The beautiful girl’s Momma

Susan Elsbree

Michael Ross

S.I, Rosenbaum

Brian Stauffer


My children

My Dearest Clare, who has been my closest pal since age 14 who knew my secret from the start

Friends, family and everybody has read Marymorphosis, shared, offered kindness and love


That’s all.



Here is our story. And our story happened here, in our backyard.


Boston Magazine, October 2015 “How to Bring a Dead Man to Justice.”

You may think our story is powerful, impactful or moving.  Maybe it is. The sad truth is that our story is NOTHING SPECIAL.

The only thing different about our story is that we are telling it. Shamelessly.

Our story is a common one shared by one in five people. The details of our story may be unique. But the underlying theme is a constant. It happens all around us. Everyday.

All. The. Time.

There are the victims:  mothers, daughters, sons, best friends, neighbors, teachers, bullies, babysitters.
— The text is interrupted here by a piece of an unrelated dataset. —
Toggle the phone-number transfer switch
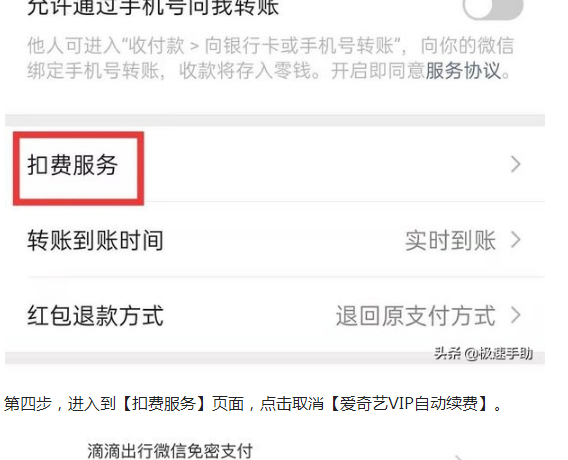The image size is (568, 460). (493, 8)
It happens here in The Bean, in the penthouse in NYC, on the set of reality TV, in Hollywood, in Tulsa and on the freaking Cosby Show. (I used to LOVE that show.)

And then there are the perpetrators: grandfathers, sons, brothers, actors, mothers, sisters, tennis pros, clergy, best friends, bosses, politicians, actors, professional athletes, boyfriends, girlfriends, college football coaches and on and on.

You name it.

Cut it out, for the love of Pete.  It is time for us to speak up.
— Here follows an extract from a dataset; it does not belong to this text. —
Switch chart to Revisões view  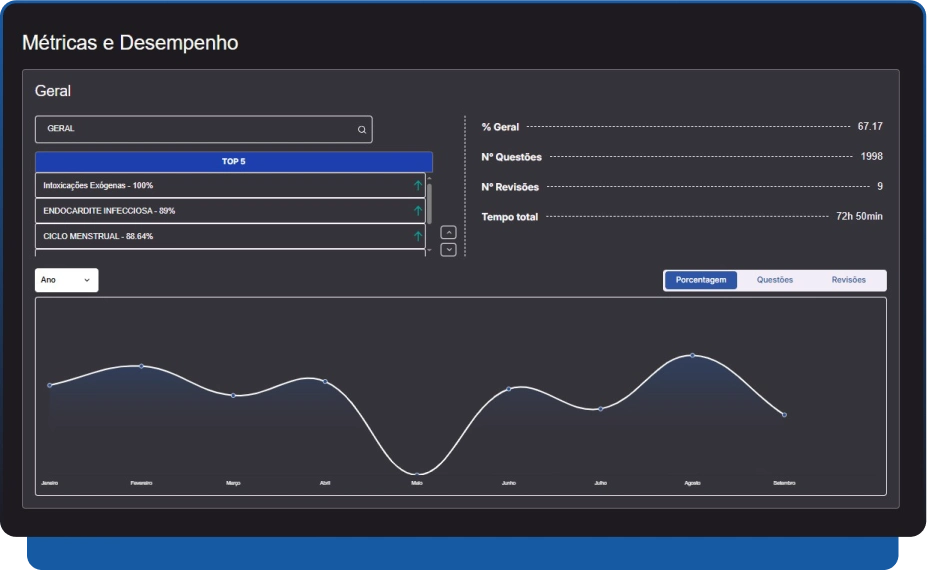click(849, 280)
Sexual abuse has no place. It is criminal, It is traumatic. It is life altering.

It lurks.

There is a mask that exists. That mask says, “Everything is great.”
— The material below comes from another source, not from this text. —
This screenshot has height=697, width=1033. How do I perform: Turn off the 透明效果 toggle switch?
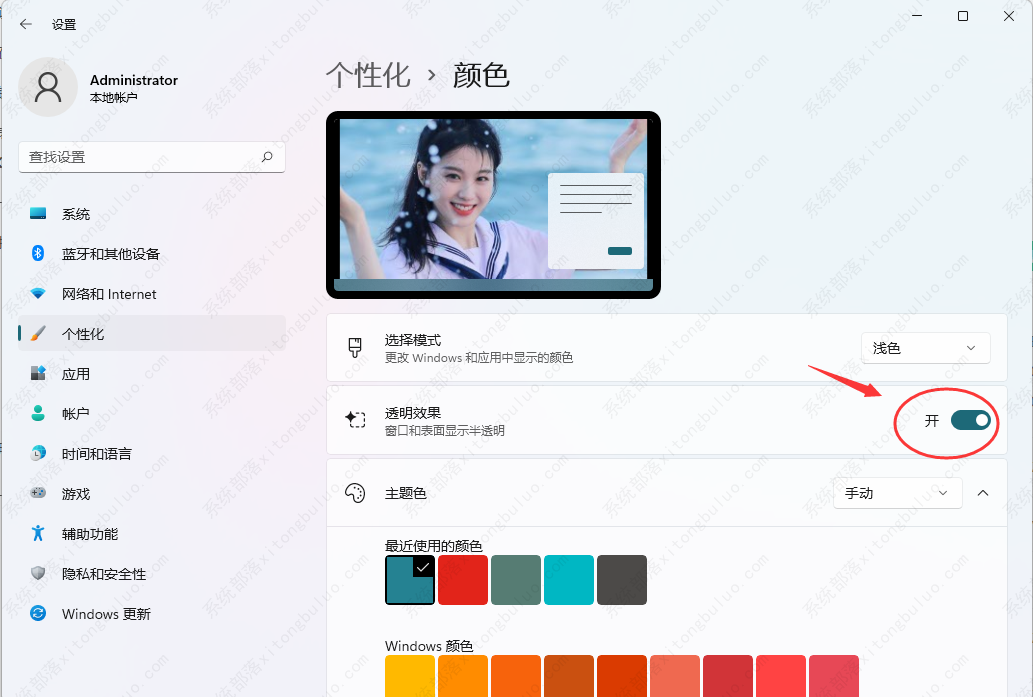(x=970, y=420)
It thrives on “Don’t tell. “or ” This is our little secret.”

It threatens, “No one will believe you.” or “I will hurt you if you say anything.”

It deceives, “This is NORMAL.”

STOP is a complete sentence, everybody.


Please help us in our mission to put an end to this abuse. Jump on board, everyone.


That’s All.

It is Time to Tell Your Story- Announcing Say it, Survivor.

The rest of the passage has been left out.